In the 1978 and 1979 presidential elections the Authentic Revolutionary Party supported Víctor Paz Estenssoro's candidacy for the presidency, with Guevara Arze as his running mate in 1978. A splinter faction led by Ríos backed the Nationalist Union of the People of Juan Pereda in 1978, then Nationalist Democratic Action of Hugo Banzer in 1979.

In 1979 Guevara Arze was elected president of the Senate. On 8 August 1979, when Congress could not agree on a choice of president between the two major candidates, he was appointed interim President of the Republic, pending the holding of new elections in May 1980. He held this post for less than three months, being overthrown by Colonel Alberto Natusch Busch.
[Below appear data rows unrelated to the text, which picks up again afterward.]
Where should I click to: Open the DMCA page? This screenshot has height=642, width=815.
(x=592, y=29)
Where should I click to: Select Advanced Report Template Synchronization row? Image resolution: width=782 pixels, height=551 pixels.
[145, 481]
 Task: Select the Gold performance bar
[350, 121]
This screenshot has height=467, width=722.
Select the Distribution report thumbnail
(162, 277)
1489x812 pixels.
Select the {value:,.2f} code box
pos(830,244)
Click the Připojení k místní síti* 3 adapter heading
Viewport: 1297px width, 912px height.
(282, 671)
The two weeks which followed were perhaps Guevara Arze's finest as a statesman; he vigorously opposed Alberto Natusch Busch and helped rally civilian and military opposition to the colonel's ruthless rule. Alberto Natusch Busch was driven from office – but political compromises were necessary which prevented Wálter Guevara Arze from reassuming the interim presidency. That post went to Lidia Gueiler Tejada, a dissident leader of the Revolutionary Party of the Nationalist Left, who had also backed Víctor Paz Estenssoro in the 1979 general election.
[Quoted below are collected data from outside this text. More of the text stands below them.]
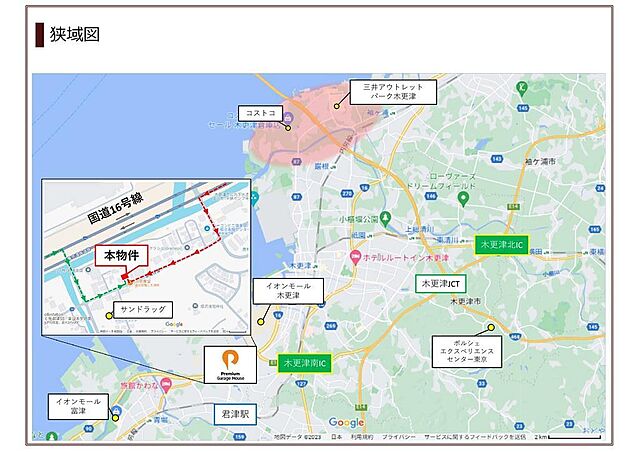The image size is (640, 452).
Task: Click the green 木更津北IC label
Action: [x=502, y=244]
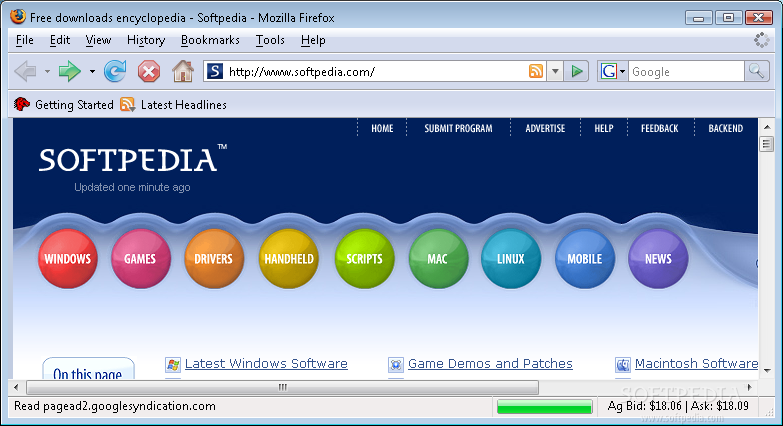Click SUBMIT PROGRAM in Softpedia header

click(x=458, y=128)
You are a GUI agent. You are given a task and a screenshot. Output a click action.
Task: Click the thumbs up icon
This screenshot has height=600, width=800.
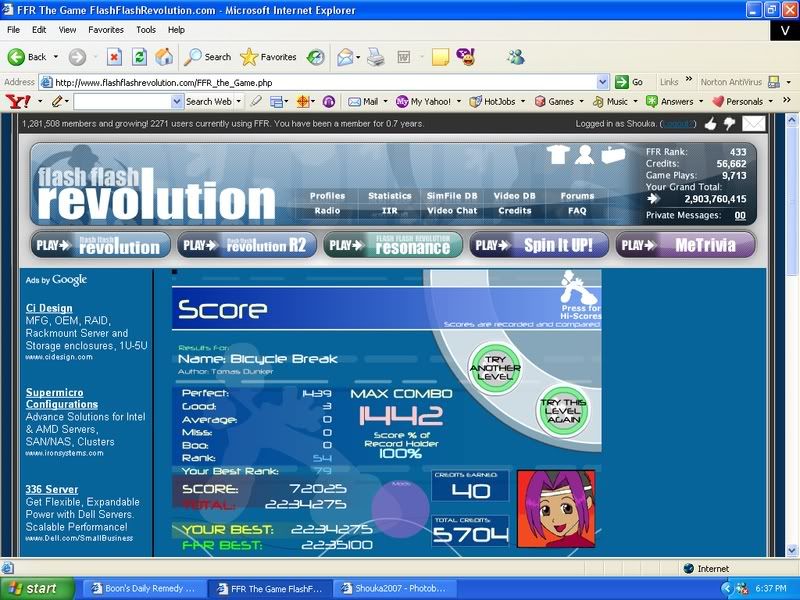point(710,123)
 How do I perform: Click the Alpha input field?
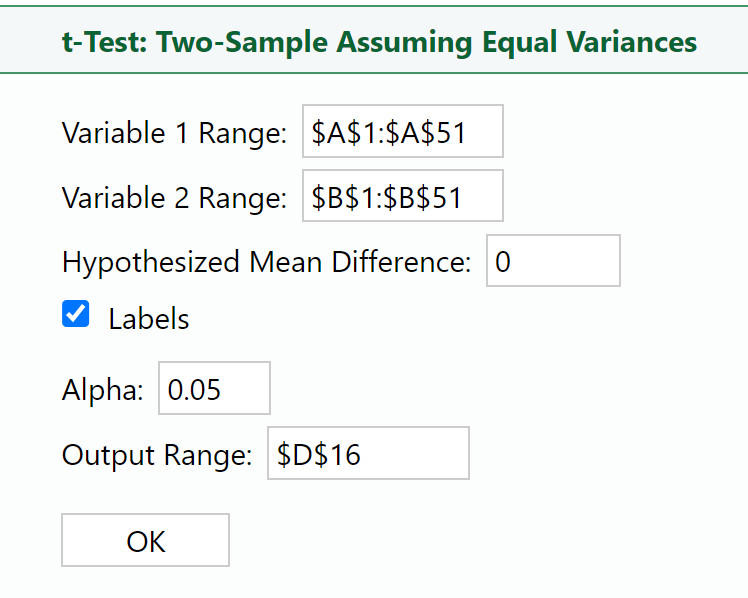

As interim President, Lidia Gueiler Tejada was entrusted with the task of conducting the nation to new general elections in 1980. The Authentic Revolutionary Party has little popular following or basis for existence beyond Guevara Arze's personal ambitions and prestige, and it is chiefly useful for backstage maneuvering and coalition-building. When the party ran Wálter Guevara Arze as its candidate on 29 June 1980, it garnered only a 02.78% vote.

On 17 July 1980 Lidia Gueiler Tejada was overthrown in turn by General Luis García Meza Tejada.

The Authentic Revolutionary Party has had no political power in decades.